By Tsitsi Wutawunashe
Protecting and Restoring Zimbabwe’s Forests
Posted March 21, 2021
Today, the Global Environment Facility Small Grants Programmes (GEF SGP) in Zimbabwe joins everyone globally in celebrating the International Day of Forests under the theme - "Forest restoration: a path to recovery and well-being”. Over the past several years we have been working with communities and different institutions in the restoration and sustainable management of forests which are key in addressing issues related to climate change and biodiversity.

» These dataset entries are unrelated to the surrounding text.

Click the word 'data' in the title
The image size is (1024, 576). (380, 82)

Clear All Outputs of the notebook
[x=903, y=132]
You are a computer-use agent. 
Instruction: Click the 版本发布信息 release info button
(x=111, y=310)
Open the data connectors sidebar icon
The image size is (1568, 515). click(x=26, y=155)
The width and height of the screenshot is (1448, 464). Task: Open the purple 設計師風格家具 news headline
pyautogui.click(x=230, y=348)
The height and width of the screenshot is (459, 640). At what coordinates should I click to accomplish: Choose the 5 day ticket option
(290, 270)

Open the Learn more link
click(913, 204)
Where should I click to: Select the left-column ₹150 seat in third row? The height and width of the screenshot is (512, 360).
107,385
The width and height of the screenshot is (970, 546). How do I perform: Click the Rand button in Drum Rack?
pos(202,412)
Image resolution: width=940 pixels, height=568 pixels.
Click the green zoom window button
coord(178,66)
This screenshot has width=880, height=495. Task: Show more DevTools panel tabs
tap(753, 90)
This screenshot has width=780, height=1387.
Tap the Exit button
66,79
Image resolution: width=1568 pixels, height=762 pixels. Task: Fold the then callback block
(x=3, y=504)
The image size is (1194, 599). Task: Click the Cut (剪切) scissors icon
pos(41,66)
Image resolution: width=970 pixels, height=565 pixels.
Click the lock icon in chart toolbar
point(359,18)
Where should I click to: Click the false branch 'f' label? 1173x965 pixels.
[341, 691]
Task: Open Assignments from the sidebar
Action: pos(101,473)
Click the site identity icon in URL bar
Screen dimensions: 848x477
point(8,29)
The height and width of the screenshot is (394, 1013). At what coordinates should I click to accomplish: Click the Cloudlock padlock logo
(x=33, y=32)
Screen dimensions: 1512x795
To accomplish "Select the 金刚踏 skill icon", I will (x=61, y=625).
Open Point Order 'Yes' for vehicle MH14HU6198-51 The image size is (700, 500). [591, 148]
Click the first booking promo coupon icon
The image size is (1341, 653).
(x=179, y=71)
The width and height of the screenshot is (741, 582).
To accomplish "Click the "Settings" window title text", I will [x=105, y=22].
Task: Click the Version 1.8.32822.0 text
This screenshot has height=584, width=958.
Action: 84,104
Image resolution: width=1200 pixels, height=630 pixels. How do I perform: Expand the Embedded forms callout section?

The STAGE project in Honde Valley is training communities on the protection and sustainable utilisation of forests and bamboo. Through the initiative, 52 hectares of Afromontane landscape and Important Bird Areas that form a major part of the Eastern Zimbabwe Mountains Endemic Bird Area (EBA) hav been protected. The area is rich in biodiversity and the protection of forests has led to multiple benefits for wildlife, birds, reptiles and other biodiversity species. In addition, the community has raised 6000 seedlings for planting in degraded areas; 450 beehives have been set up for honey production and bamboo is being used to produce different crafts which are being marketed regionally.
In Hurungwe, the Bio-hub Trust has implemented a project on promoting bamboo as an alternative energy source for household use and tobacco curing, whilst concurrently promoting sound forest management. This project was necessitated by the increasing rates of forest loss in the district, largely driven by household firewood use, construction, the establishment of settlements and increased tobacco cropping and curing. To date, 3,750 bamboo plants have been distributed and planted in wards 10, 12 and 17 covering12,3 hectares. The bamboo project is benefitting 250 beneficiaries (105 females, 145 males) and is protecting species that are under severe threat by supporting five Assisted Natural Regeneration (ANR) sites covering 1,907 hectares. In addition, 4,500 seedlings were raised in the nurseries and are being planted in woodlots. To help reduce the use of firewood in household cooking, 63 fuel saving stoves were distributed in the community and these are being used by the women for personal use and to bake items for sale, providing an additional source of income.
Overall, different efforts by communities in protecting forests have been key in improving their ecosystems and well-being as they are dependent on them for energy provision and their livelihoods.